Rieccola: dall’11 giugno fino all’11 luglio. È la 19a Coppa del Mondo di Calcio 2010, la prima a svolgersi nel continente africano. Mobilita le folle. Si impone come un evento planetario, un esempio tra gli altri dell’intensità della globalizzazione. 73.000 ore di trasmissione televisiva in 214 Paesi che coinvolgeranno più di 3 miliardi di spettatori. Cifre che danno le vertigini. Che procurano la sensazione di una vasta emozione collettiva, di una comunione tra gli uomini e di un culto du ballon rond che prende l’aspetto di una religione pagana e planetaria.

Questa percezione piuttosto diffusa ha qualcosa di illusorio. Il calcio è un fenomeno certamente mondiale, ma è ripartito in modo ineguale nei continenti: l’America del Nord è ancora abbastanza indifferente al suo fascino, come del resto lo sono l’India e, in misura minore, la Cina. Gli spettatori, e i telespettatori, non formano una massa indifferenziata, contrariamente a quanto spesso viene sostenuto da chi segue la competizione e pensa di condividerla con una moltitudine di altri individui sparsi per il mondo. Non tutti guardano le partite allo stesso modo, come diversi studi etnografici hanno dimostrato. E non solo per via delle opposizioni – leggi antagonismi, talvolta violenti – tra sostenitori di squadre che si affrontano sul campo. Ma soprattutto perché gli amanti del calcio non apprezzano all’unisono le stesse fasi di una partita, il gioco delle loro squadre e le prestazioni dei ventidue in campo. Il loro apprezzamento varia in funzione delle origini sociali, del livello di istruzione, della socialità, della generazione, della conoscenza del calcio e, ancora, dei valori propri e di quelli della propria squadra o della propria Nazionale. Nei fatti, ci sono diversi modi di seguire una partita, di entusiasmarsi per le prodezze di questo o quel giocatore, di applaudire le imprese di una squadra, di capire la tattica di gioco elaborata da un allenatore.  
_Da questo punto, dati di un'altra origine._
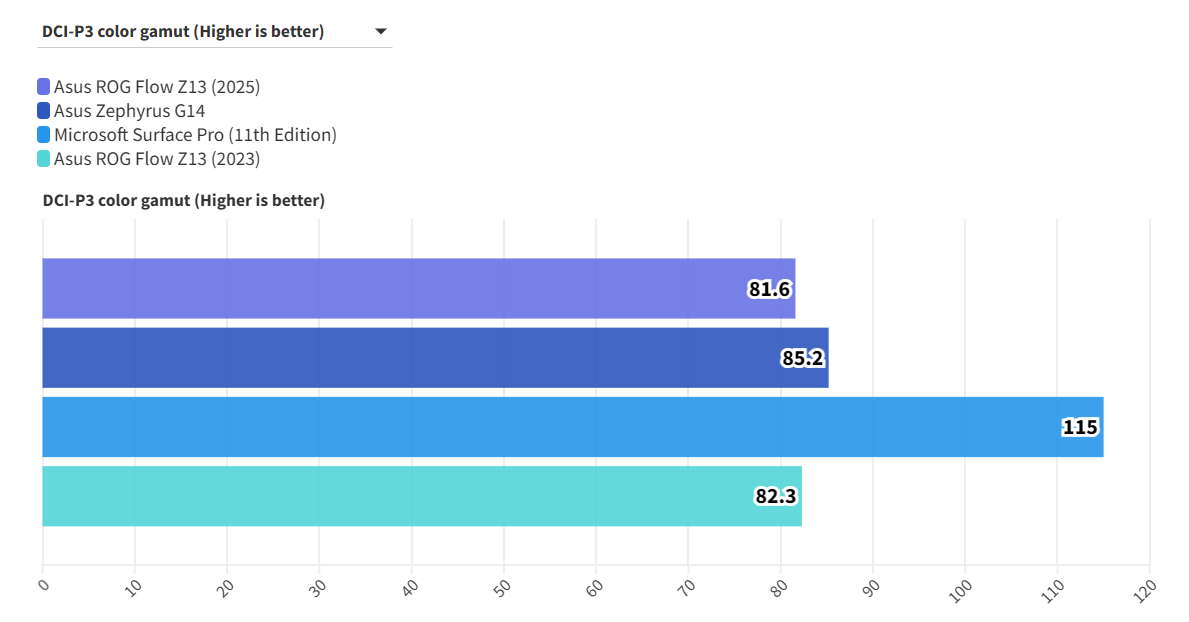
Task: Click Microsoft Surface Pro legend color swatch
Action: coord(44,135)
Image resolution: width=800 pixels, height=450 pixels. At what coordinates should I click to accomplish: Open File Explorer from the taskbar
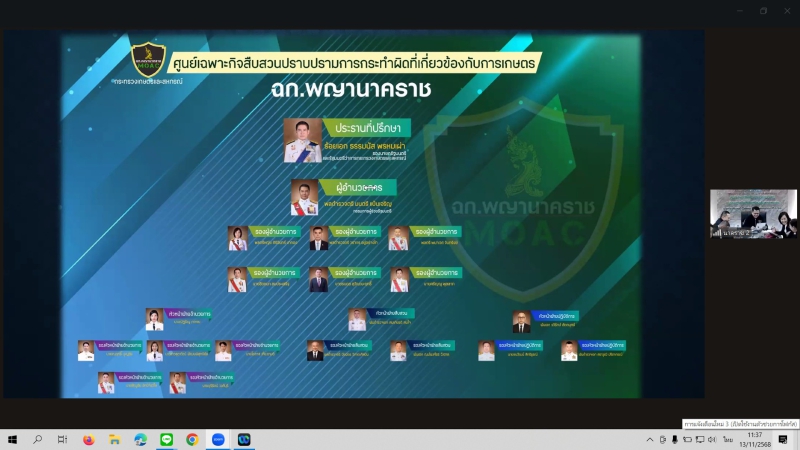pyautogui.click(x=114, y=439)
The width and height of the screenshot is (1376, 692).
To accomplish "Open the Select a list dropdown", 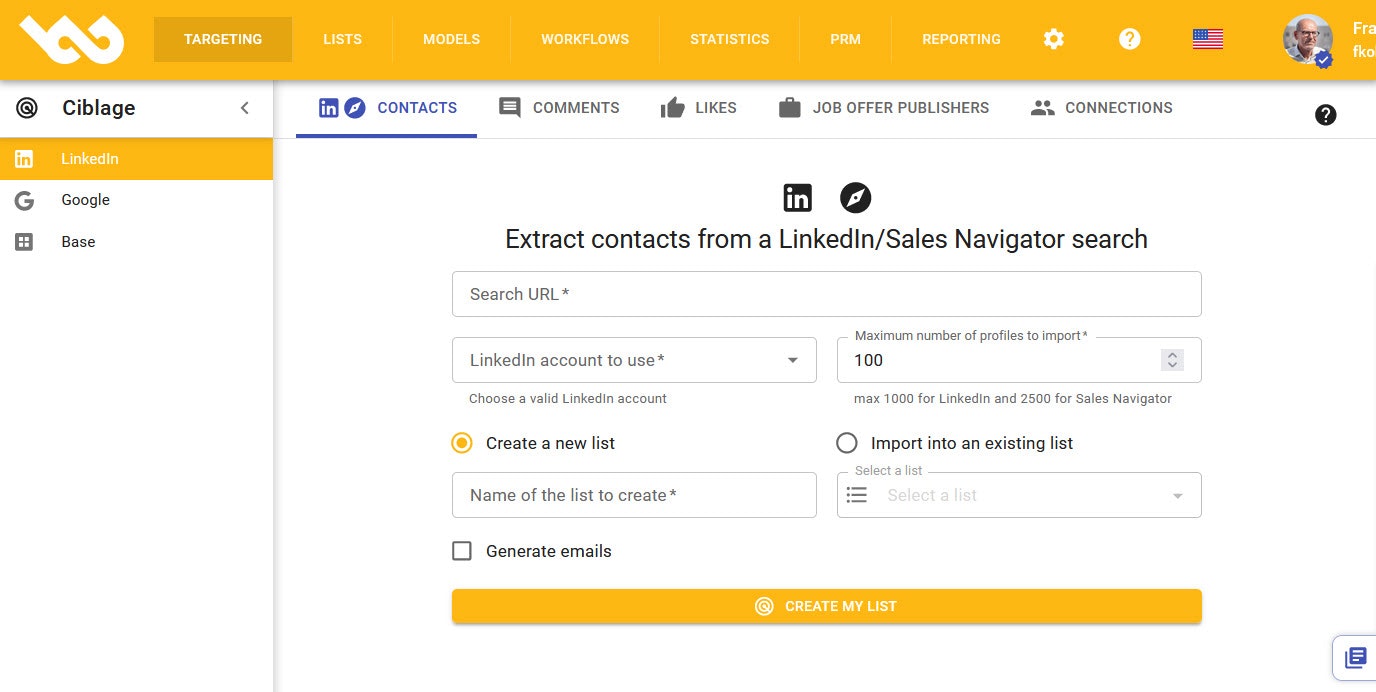I will tap(1019, 495).
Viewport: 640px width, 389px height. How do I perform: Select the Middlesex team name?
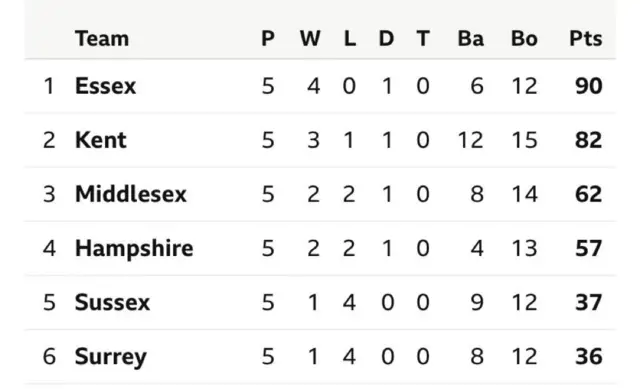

Questa Coppa del Mondo non manca di rilanciare le numerose critiche che le sono state indirizzate. Non sarà tanto un evento sportivo quanto un gigantesco business finanziario, commerciale, pubblicitario e mediatico, che confermerà la penetrazione del capitalismo nello sport. Rappresenterà la versione moderna del panem et circenses, consentendo ai potenti di stordire i popoli con l’oppio del pallone, facendo dimenticare le violazioni delle libertà qui, le politiche di rigore economico là. Sarà una nuova prova della dominazione maschile, in grado di risvegliare i vecchi demoni dei nazionalismi, della xenofobia, del razzismo. Tutto vero.

Ma ciò non scalfisce lo straordinario potere di attrazione di cui il calcio dispone. Che cosa ci affascina del calcio? Né più né meno che la bellezza dello sport. La gloriosa incertezza di quello che, alla fine, non è che un gioco e il piacere di condividere questo momento con altri.